- Born: October 6, 1906 Detroit, Michigan, U.S.
- Died: March 11, 1982 (aged 75) Alexandria, Virginia, U.S.
- Other name: Robert F. Gates
- Education: Detroit School of Arts and Crafts, Art Students League of New York, Phillips Gallery Art School
- Occupations: muralist, painter, printmaker, professor
- Spouse(s): Margaret Casey Gates (m. 1933–c.1950s; divorce), Sarita Weekes Gates (m. 1967–1982; death)

= Robert Franklin Gates =

American painter (1906–1982)

Robert Franklin Gates (1906–1982) was an American muralist, painter, printmaker, and art professor. He was a professor at American University, between 1946 until 1975. In the 1930s, Gates was one of hundreds of artists who benefitted from the Treasury Department Section of Fine Arts's distribution of approximately 14,000 art and mural contracts.

== Early life and education ==

Robert Gates was born on October 6, 1906, in Detroit, Michigan.

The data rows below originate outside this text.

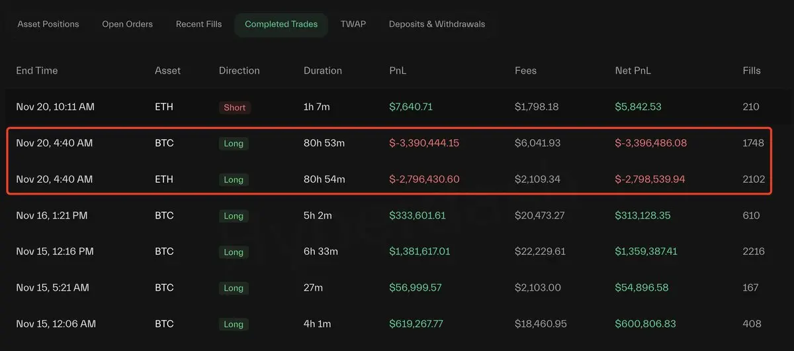Click the Net PnL column header

pos(633,71)
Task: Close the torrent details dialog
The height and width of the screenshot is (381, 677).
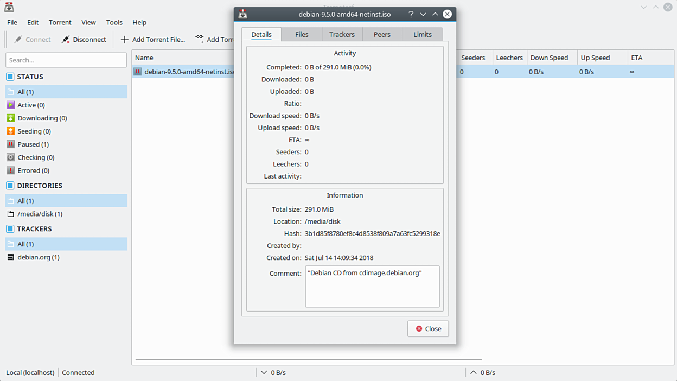Action: tap(428, 328)
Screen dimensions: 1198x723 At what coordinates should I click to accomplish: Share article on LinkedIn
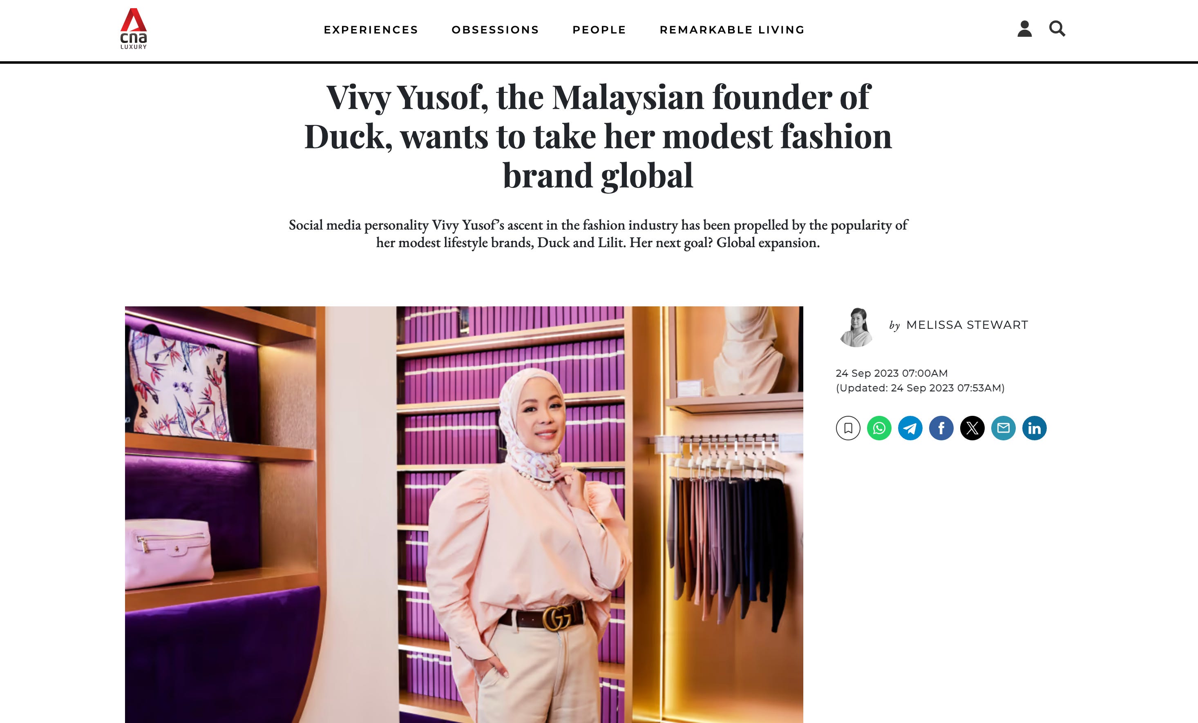point(1035,428)
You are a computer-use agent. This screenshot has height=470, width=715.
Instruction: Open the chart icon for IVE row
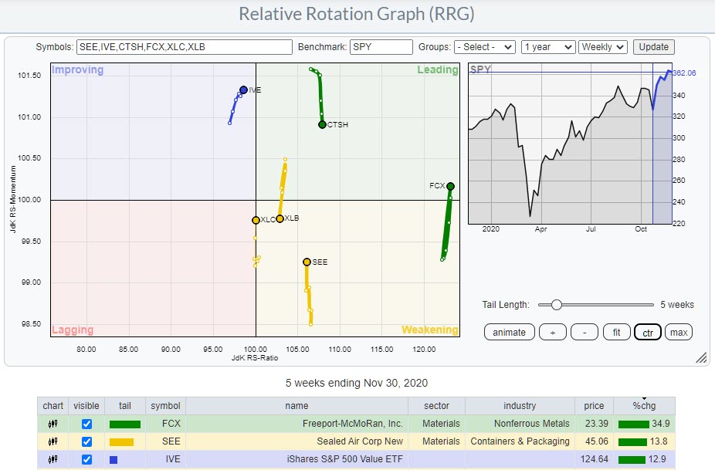(53, 460)
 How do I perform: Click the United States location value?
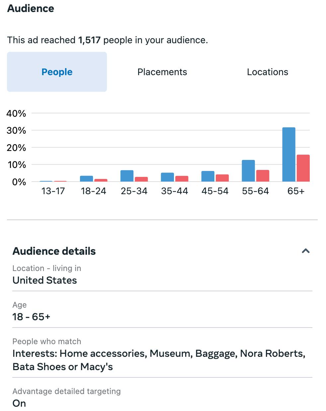44,280
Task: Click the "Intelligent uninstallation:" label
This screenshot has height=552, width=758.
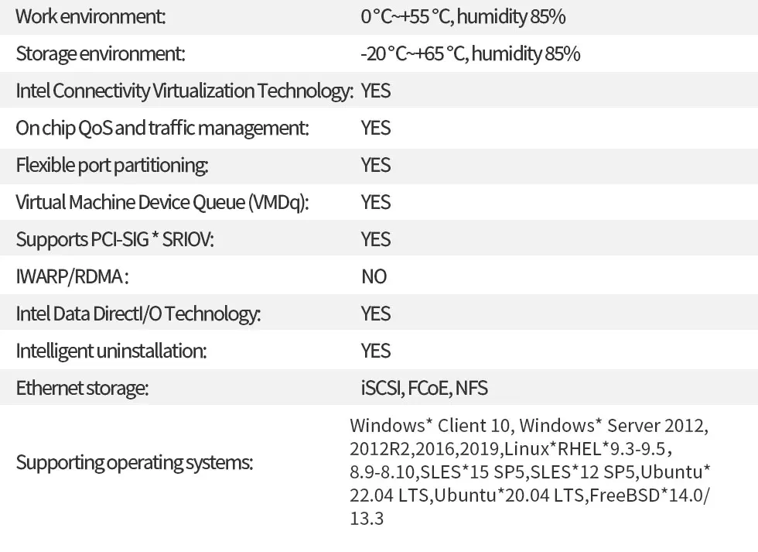Action: (111, 351)
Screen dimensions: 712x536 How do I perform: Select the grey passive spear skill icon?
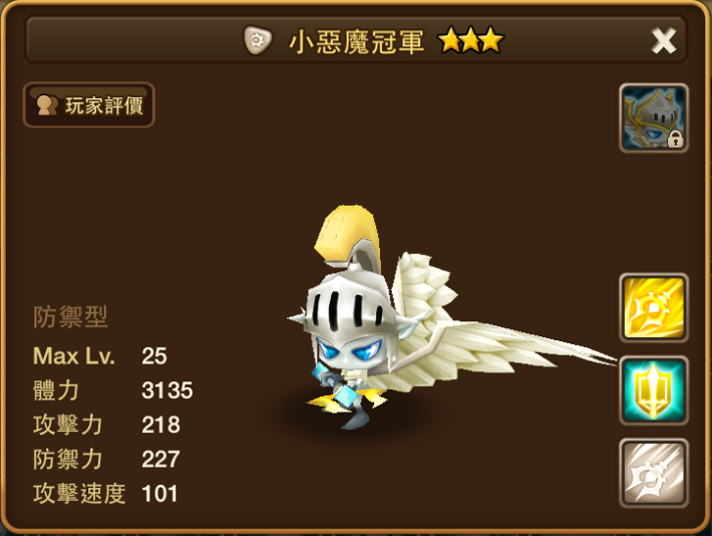coord(653,473)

He first studied art at the Detroit School of Arts and Crafts. He attended the Art Students League of New York in New York City, from 1929 to 1930.

From 1930 to 1932, he studied under at the Phillips Gallery Art School in Washington, D.C.

== Career ==
Between 1934 and 1938, he worked as an instructor at the Studio House in Washington, D.C.

During this period, he won multiple commissions from the U.S. Treasury Department Section of Fine Arts, as part of President Franklin Roosevelt's New Deal program. In 1934, he created a series of watercolors for Charles Gardens, South Carolina. He installed his first post office mural, entitled Montgomery County Farm Women's Market in Bethesda, Maryland, in 1939. He created Old Time Camp Meeting for the Lewisburg, West Virginia, and Buckwheat Harvest for the Oakland, Maryland, post offices in 1940 and 1942, respectively.

While completing his Treasury Department commissions between 1937 and 1942, Gates also served as an instructor at the University of Florida, Hood College in Frederick, Maryland; the Washington County Museum of Art in Hagerstown, Maryland; and the Phillips Gallery Art School in Washington, D.C., where his wife Margaret worked as a secretary.

Gates served in World War II as a civilian technician with the U.S. Navy. He made models and designed camouflage patterns.

After the war, he studied under William Howard Calfee at American University. He joined the faculty there in 1946, and retired in 1975. From 1953 to 1957, he served as the chairman of American University's art department.

Gates worked as the Artist-in-Residence at the United States Embassy in Baghdad, Iraq, from 1966 to 1967.

His work is held in permanent collections at the Smithsonian American Art Museum, American University, the Baltimore Museum of Art, the Corcoran Gallery of Art, and the Phillips Collection. The Smithsonian Archives of American Art and the Frick Art Reference Library also hold collections of his work and personal papers.

== Personal life ==

Robert Gates met his first wife, Margaret Casey, at the Phillips Gallery Art School in Washington, D.C. They were married on January 7, 1933, and divorced in the mid-1950s. Gates married his second wife, Sarita Weekes, in Baghdad in 1967.

He died on March 11, 1982, of arteriosclerosis at Oak Meadows nursing home in Alexandria, Virginia.